Another time during our Charity years we were driving to visit my brother in Wisconsin.  It was sometime after 1991 because my mom was with us.  It was late in the evening as we were navigating our way through the south side of Chicago when, out of the blue, our minivan started to sputter and chug.  We pulled off the freeway in a “very questionable” neighborhood and sputtered our way to the first gas station we could find that was open.  I don’t recall any of the particulars anymore, except for the fact that they had our minivan repaired and running smoothly within the hour – at a price we could afford – and we had no further problems for the rest of the trip.  Call us naïve, or call it blind trust, all I know is that, looking back, the Lord provided for us again.
Looking back today, I could go on and on.  Such as, in our first year of marriage an elderly man’s wife died and he gave us the new stainless-steel flatware set she had just purchased, saying “this young couple can certainly use this more than me.”  We still use the set today.  And the time friends helped us move our old upright piano from a bedroom to the basement – where it remained when we sold our home in Detroit.  And the incredible ways people rallied around us while Monica spent months in a body cast following back surgery, with one boy in preschool, another in elementary, and the third one pastoring two churches … all while we moved from one home to another.

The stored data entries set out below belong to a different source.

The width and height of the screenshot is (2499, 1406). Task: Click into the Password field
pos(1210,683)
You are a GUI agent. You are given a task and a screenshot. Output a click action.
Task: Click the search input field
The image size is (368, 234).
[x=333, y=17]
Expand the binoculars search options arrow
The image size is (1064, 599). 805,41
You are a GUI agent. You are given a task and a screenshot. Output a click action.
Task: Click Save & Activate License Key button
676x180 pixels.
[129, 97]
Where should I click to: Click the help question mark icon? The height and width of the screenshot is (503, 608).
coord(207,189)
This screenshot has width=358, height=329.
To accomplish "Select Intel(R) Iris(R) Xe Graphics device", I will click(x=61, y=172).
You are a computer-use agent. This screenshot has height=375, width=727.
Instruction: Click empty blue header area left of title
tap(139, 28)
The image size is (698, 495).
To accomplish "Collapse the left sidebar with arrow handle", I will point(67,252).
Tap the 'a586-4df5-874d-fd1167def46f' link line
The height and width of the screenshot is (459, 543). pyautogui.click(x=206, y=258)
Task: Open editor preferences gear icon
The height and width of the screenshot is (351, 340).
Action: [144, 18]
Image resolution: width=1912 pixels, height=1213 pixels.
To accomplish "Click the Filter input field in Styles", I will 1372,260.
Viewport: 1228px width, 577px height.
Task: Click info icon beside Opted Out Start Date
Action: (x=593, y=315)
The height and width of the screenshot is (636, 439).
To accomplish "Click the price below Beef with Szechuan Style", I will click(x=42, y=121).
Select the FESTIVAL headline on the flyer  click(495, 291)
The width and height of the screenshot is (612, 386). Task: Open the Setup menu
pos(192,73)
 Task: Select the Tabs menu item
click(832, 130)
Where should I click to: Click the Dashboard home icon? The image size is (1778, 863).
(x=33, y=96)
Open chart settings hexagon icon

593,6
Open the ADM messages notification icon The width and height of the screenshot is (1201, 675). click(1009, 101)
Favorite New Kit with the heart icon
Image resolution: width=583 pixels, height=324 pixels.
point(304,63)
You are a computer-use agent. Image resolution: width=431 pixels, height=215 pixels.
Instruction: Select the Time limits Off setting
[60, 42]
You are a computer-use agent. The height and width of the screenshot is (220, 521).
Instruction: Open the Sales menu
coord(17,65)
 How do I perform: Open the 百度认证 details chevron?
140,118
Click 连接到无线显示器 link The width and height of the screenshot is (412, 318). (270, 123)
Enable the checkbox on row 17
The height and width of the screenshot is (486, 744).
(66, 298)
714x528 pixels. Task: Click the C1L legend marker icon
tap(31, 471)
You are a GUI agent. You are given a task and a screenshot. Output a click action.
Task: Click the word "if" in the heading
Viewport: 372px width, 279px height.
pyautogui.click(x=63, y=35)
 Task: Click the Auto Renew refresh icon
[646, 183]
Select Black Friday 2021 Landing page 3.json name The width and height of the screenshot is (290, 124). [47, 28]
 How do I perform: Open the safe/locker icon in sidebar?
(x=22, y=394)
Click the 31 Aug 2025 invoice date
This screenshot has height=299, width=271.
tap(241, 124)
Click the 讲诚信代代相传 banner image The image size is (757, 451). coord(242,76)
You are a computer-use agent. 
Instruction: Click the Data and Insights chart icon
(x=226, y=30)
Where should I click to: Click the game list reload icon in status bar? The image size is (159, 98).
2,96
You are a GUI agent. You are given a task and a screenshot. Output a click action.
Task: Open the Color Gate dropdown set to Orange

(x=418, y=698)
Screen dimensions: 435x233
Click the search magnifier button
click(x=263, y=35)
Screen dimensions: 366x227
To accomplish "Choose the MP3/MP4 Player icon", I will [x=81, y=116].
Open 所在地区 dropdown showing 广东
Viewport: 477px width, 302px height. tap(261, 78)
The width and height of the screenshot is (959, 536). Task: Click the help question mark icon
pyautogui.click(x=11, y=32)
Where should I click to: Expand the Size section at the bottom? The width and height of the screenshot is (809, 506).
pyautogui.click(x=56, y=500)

Looking back, Solomon got it right:  “Trust in the Lord with all your heart, and do not lean on your own understanding.  In all your ways acknowledge him, and he will make straight your paths.  Be not wise in your own eyes; fear the Lord, and turn away from evil.  It will be healing to your flesh and refreshment to your bones.” (Proverbs 3.5-7)  And what is particularly precious, even when I fail to trust with all my heart … and while I often tend to lean on my own understanding … he still brings healing (to more than just bodies) and refreshment.  It is for this reason that, while it is fun looking back, it is even more fun to look forward to what God has in store – for us all – in the future.